Figure 7.

A genetic reduction of Polα exacerbates the sex-bias amongst progeny from Blm^– mothers. The proportion of female progeny from w¹¹¹⁸ (Blm⁺) and Blm (Blm^–) mothers is taken from Figure 2 and compared with Blm⁺ and Blm^– mothers that also package reduced Polα in their embryos (Blm⁺ polα^+/− and Blm^–  polα^+/−, respectively). In a Blm⁺ background, mothers who provide functional Blm to their eggs are not affected by a genetic reduction in Polα (no significant difference between Blm⁺ and Blm⁺ polα^+/− mothers in the progeny sex-bias in crosses to w¹¹¹⁸ or C(1;Y)6 fathers; P > 0.05 for both comparisons). However, in a Blm background (Blm^– mothers), reducing Polα further exacerbates the significant progeny sex-bias that favors the class of flies that inherits less repetitive DNA content. In the crosses involving w¹¹¹⁸ fathers, the female progeny sex-bias was more pronounced, but did not reach statistical significance (P > 0.05).

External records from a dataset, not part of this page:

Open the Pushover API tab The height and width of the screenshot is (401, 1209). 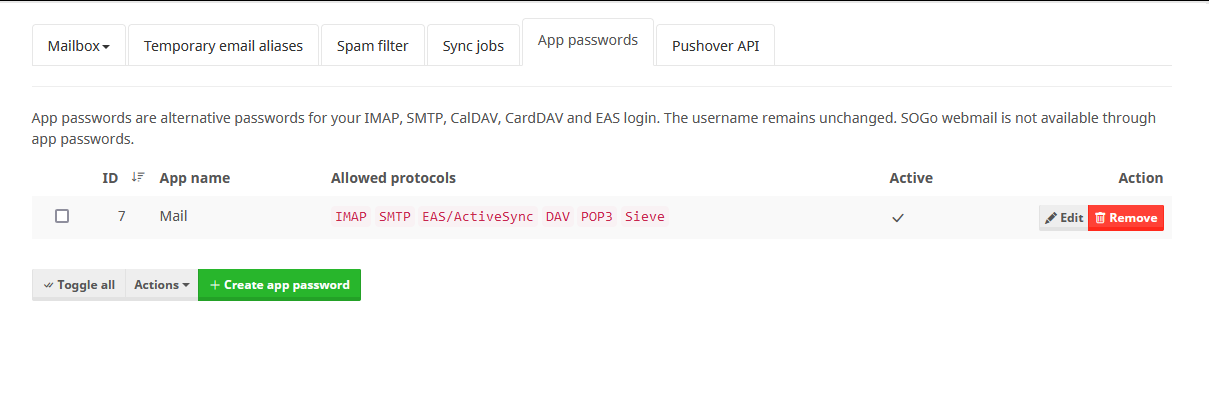716,46
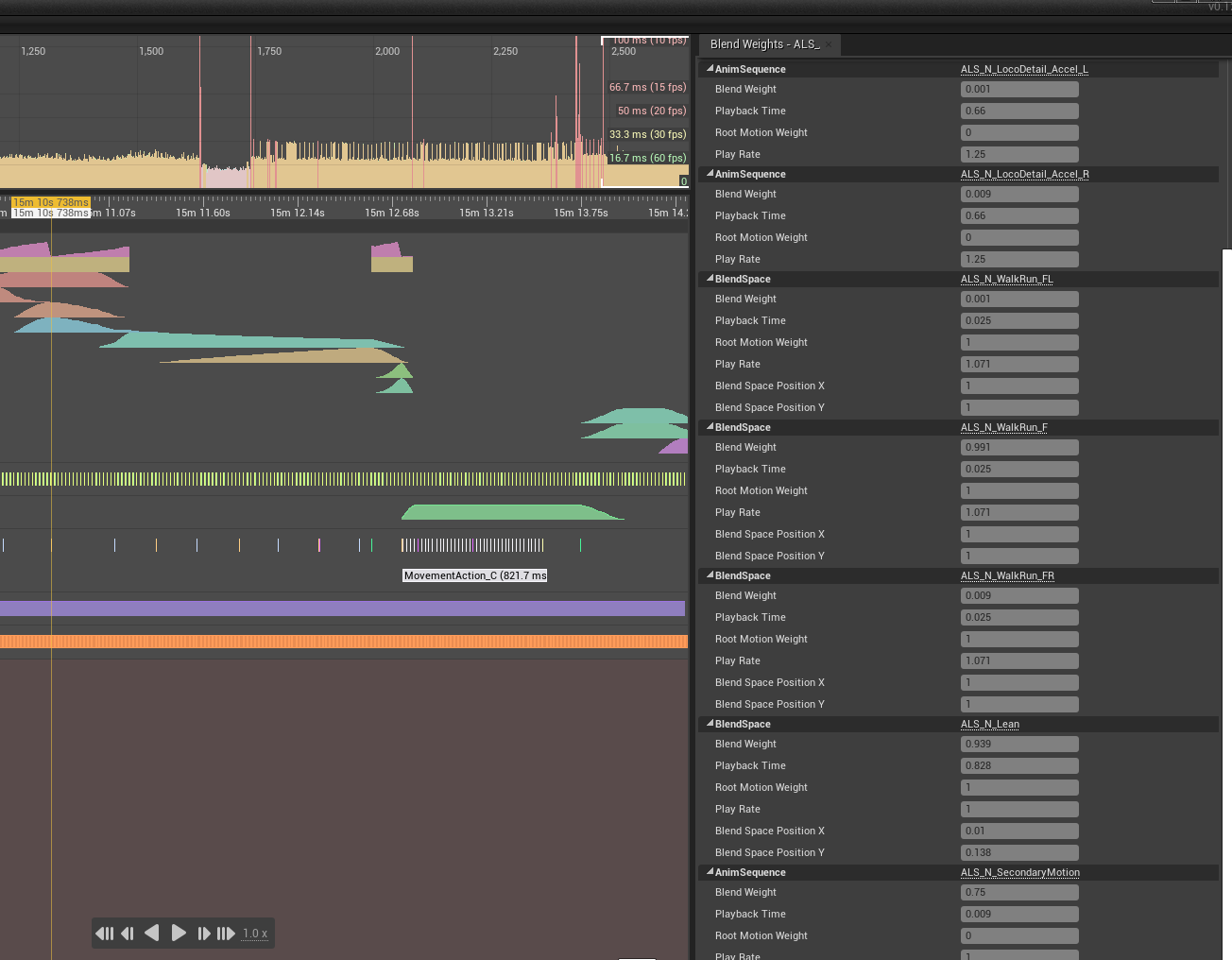
Task: Select the MovementAction_C (821.7 ms) notify label
Action: pos(474,575)
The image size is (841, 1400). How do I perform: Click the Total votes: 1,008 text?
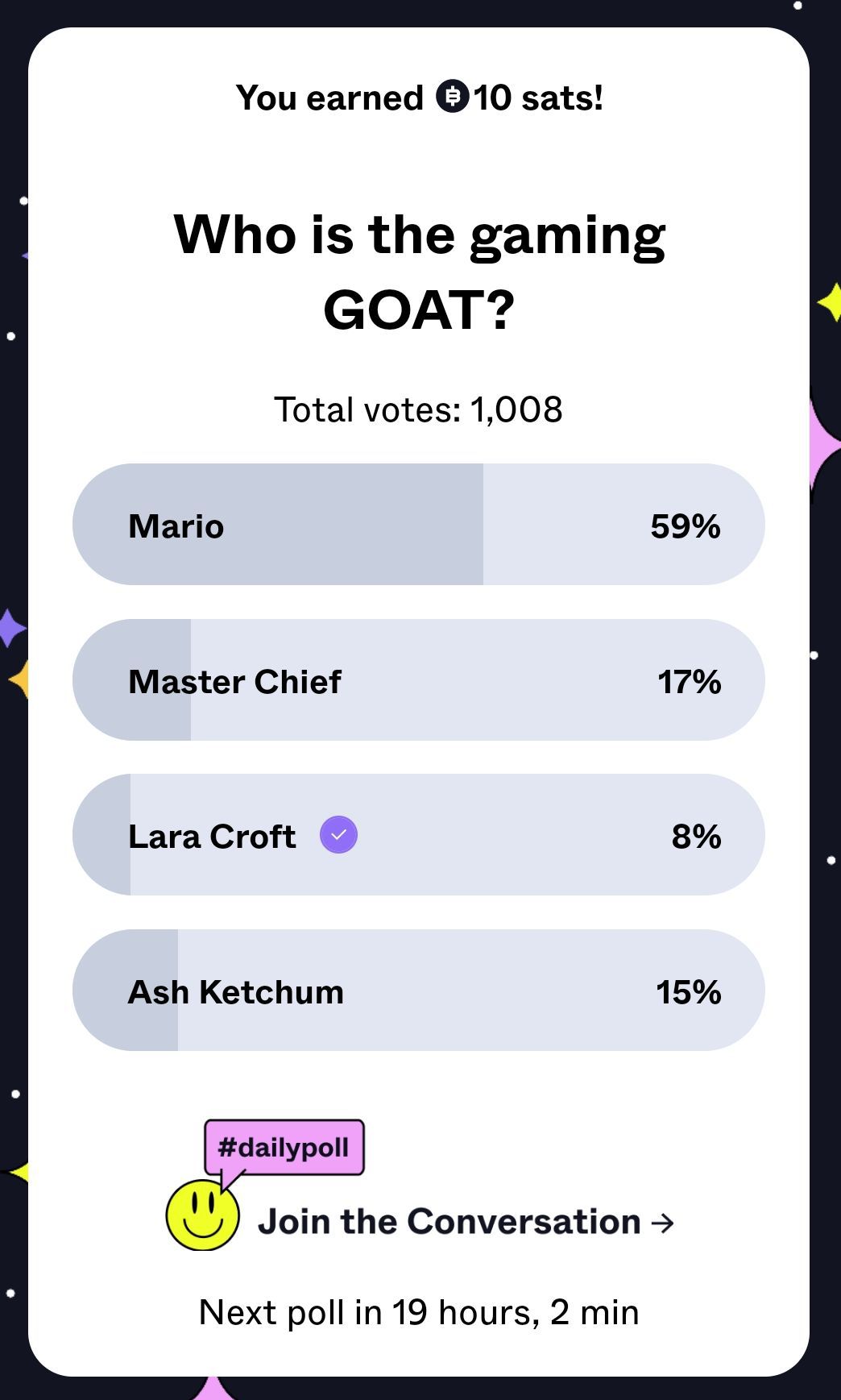tap(418, 409)
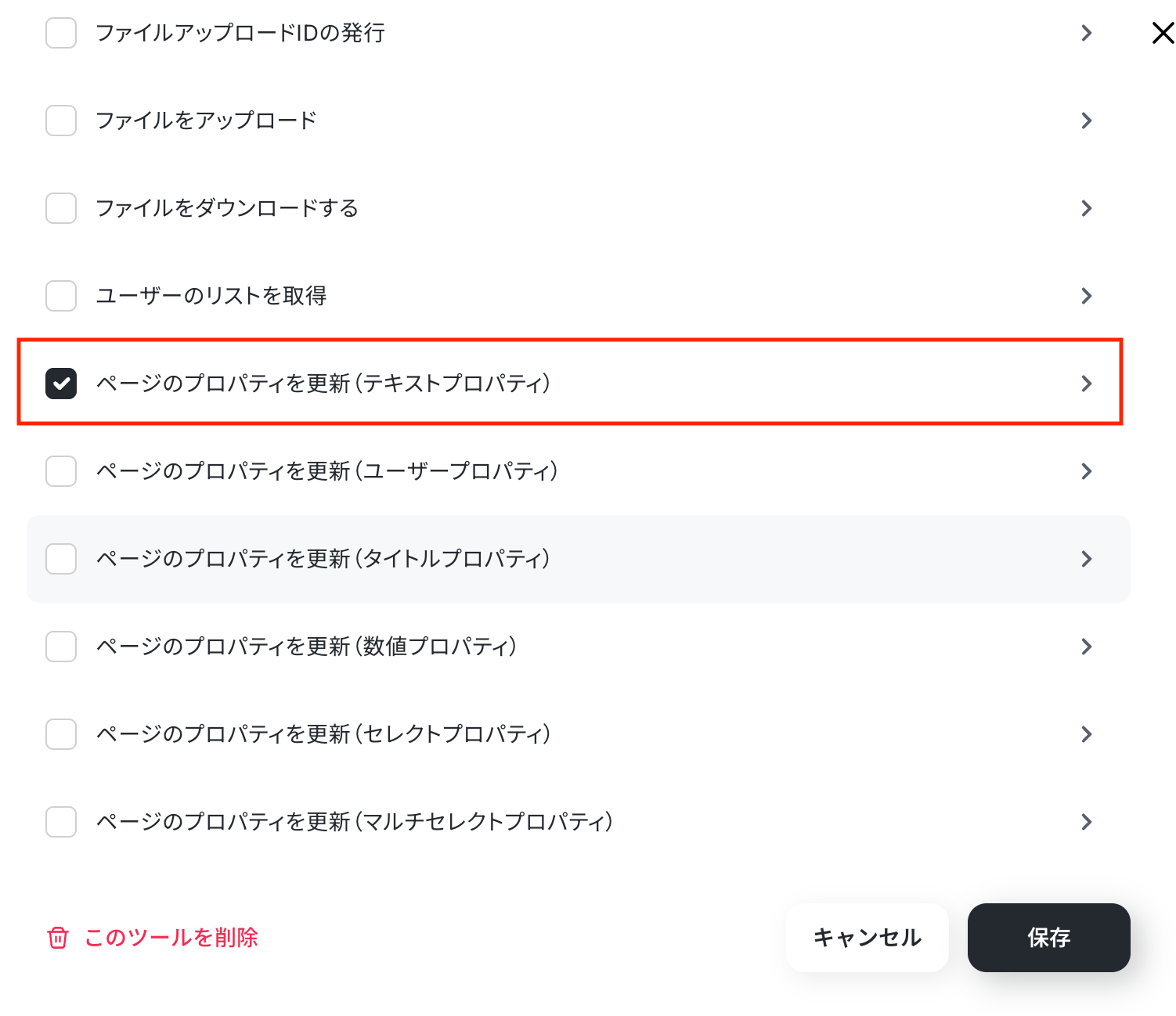Check the タイトルプロパティ update checkbox
Screen dimensions: 1176x1016
point(61,559)
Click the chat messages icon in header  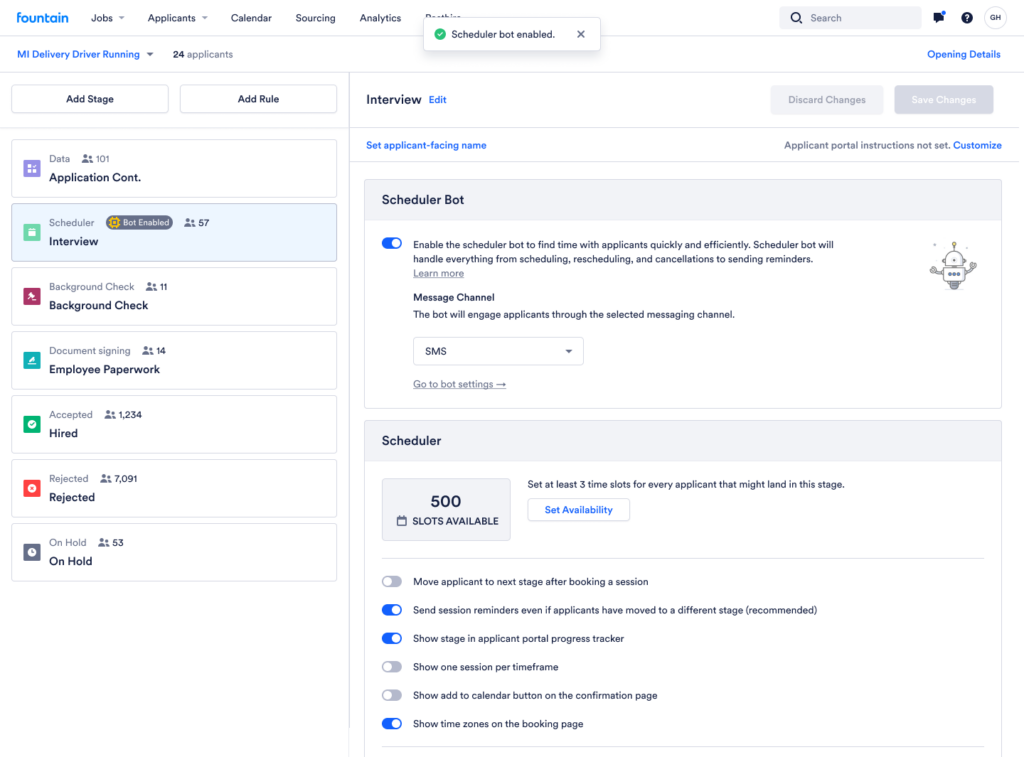tap(939, 18)
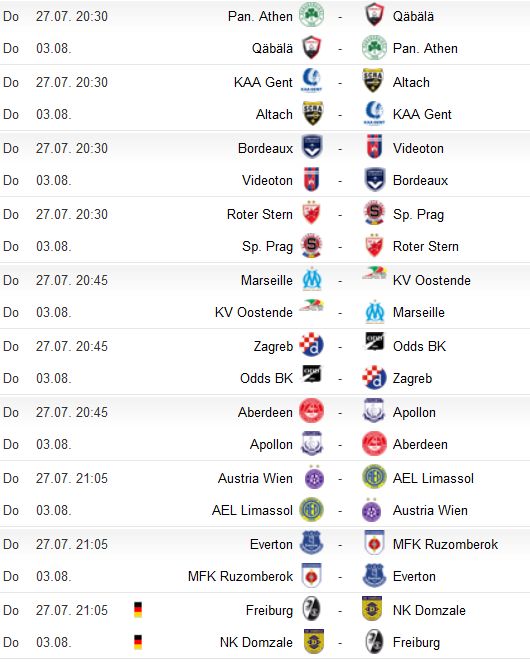Open the Qäbälä team link in the 03.08. row

click(x=272, y=49)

However, in crosses involving C(1;Y)6 fathers, the exacerbation of the sex-bias favoring male progeny is significantly different compared with the progeny from Blm^– mothers (P < 0.0001). The number of replicates and the total number of flies counted for Blm⁺ polα^+/− progeny were as follows: w¹¹¹⁸ fathers (n = 25; 2439); C(1;Y)6 fathers (n = 17; 1818). The number of replicates and the total number of flies counted for Blm^–  polα^+/− progeny were as follows: w¹¹¹⁸ fathers (n = 46; 3265); C(1;Y)6 fathers (n = 45; 2929). ns, not significantly different (P > 0.05); ***P < 0.0001. All P-values were calculated with one-way ANOVA tests followed by post hoc comparisons of the observed proportions of female progeny to one another. These data were not normally distributed, and some crosses had small sample sizes (n < 30); however, our results were robust to nonparametric statistical approaches as well.